Home > Tools > Regex > Notes

Notes

Regex pronunciation: “Redj-ex”

Regex in programming languages

C++11 onwards (<regex> header), Python, Java, Javascript, PHP, Java, etc…

C++

Regex is written in the form of a string inside double-quotes ("")

regex foo("Geek[a-zA-Z]+"); //foo is the object of regex

Javascript & Ruby

Regex is written within forward slashes (/regex/)

var str = 'cat';
if (str.match(/a/)) {
  console.log("matched 'a'");
}

if (str.match(/x/)) {
  console.log("matched 'x'");
}

Python

import re

txt = "The rain in Spain"
x = re.search("^The.*Spain$", txt)

Basic Match

Ex#0

Meta Characters

Reserved chars. Use \ to escape. Ex - ., [], etc…

Escaping Meta Characters

Prepend a metacharacter with a backslash \ to use it as a matching char. Ex: ^\^exponent

Dot `.`

Matches a single character only (except newline char \n)

Ex#0 Ex#1

Character Set

aka Character Class. They work character-by-character i.e. [ctpj]ar is same as [c|t|p|j]ar. Specified inside square brackets []

No Space : Ex#0
Hyphen (Ranged) : Ex#1
Both of the above : Ex#2

A dot . inside a Char class means a literal dot .

Ex#0
Ex#1

Negated Character Set

Any char/charset written within [] and preceded by ^ will be negated.

[^c]ar : Ex#0
[^ctpj] : Ex#1

Quantifiers

Repetitions

Symbols *, +, and ?

Asterisk * : No. of occurances of char/charset preceding it must be >=0
- On single char : Ex#0
- On charset : Ex#1
Plus + : No. of occurances of char/charset preceding it must be >=1
- On single char : Ex#0
- On charset : Ex#1
Question Mark ? (strictly zero or one)
- Makes the preceding character optional.
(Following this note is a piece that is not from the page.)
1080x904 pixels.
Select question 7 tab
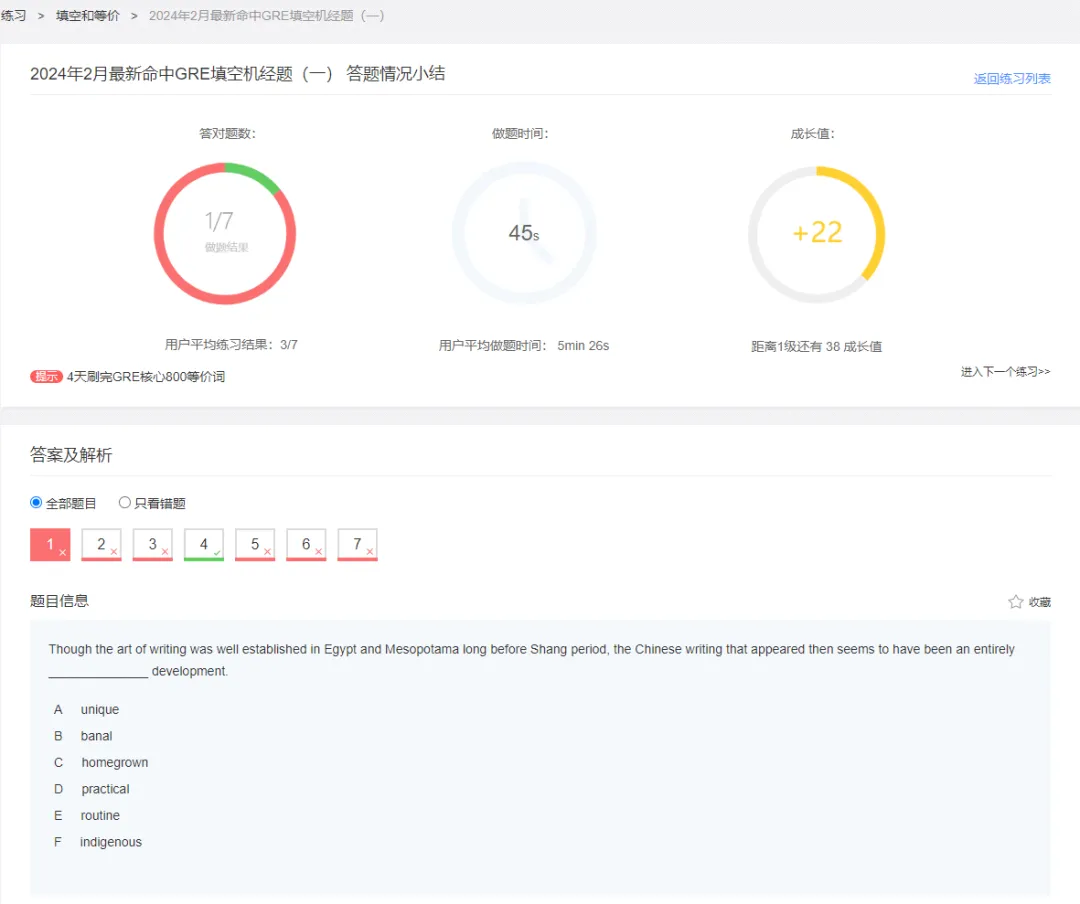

It matches zero or one instance of the preceding character. If character is there, it matches whole word, if not, then it matches remainning word other than optional char.
- Ex#0

Specifying Ranges

aka “Quantifiers”, written only post char/charset. Can be applied to both Char and Charset Usage Styles : {n1,n2}, {n1,}, {n}

Capturing Groups

Uses () to create a group and capture the match. Ex - (ab)*

Can use altenations inside of it as (c|r|m|e|f)at: Ex#0

Grouping and applying quantifiers is also possible: Ex#1

Non-Capturing Groups

Uses ? followed by a : within () to create a group but not capture the match. Ex - (?:c|r|m|e|f)at

Alternation `|`

Works like logical OR operator.

Question: Isn’t [Tt]he same as (T|t)he?

Ans: In the above case it’s the same. But, alternations work at expression level and charset at char level only. We can alter between expressions (multiple-chars/string) using | as abhi(shek|manyu) but not as abhi[shekmanyu].

Anchors

Caret ^ and Dollar $

Caret ^ used to specify start position of the input string. It does not matches the character but position at the start of the input. Ex - String input that starts with T is matched by ^T
Dollar $ used to specify used to specify start position of the input string. It does not matches the character but position at the end of the input. Ex - String that ends with e is matched by e$
\b and \B are non-character consuming anchors too.

Shorthand Character Sets

Shorthand	Description
.	Any character except new line
\w	Matches alphanumeric characters: `[a-zA-Z0-9_]`
\W	Matches non-alphanumeric characters: `[^\w]`
\d	Matches digits: `[0-9]`
\D	Matches non-digits: `[^\d]`
\s	Matches whitespace characters: `[\t\n\f\r\p{Z}]`
\S	Matches non-whitespace characters: `[^\s]`

Word Boundaries

Denoted by \b, in most regex dialects, is a position between \w and \W (non-word char), or at the beginning or end of a string if it begins or ends (respectively) with a word character ([0-9A-Za-z_]). So, in the string “-12” , it would match before the 1 or after the 2. The dash is not a word character. Ex#0

Note that ^ and $ are also word boundries as start and end of input respectively. Also note that \band \B matches without consuming any char.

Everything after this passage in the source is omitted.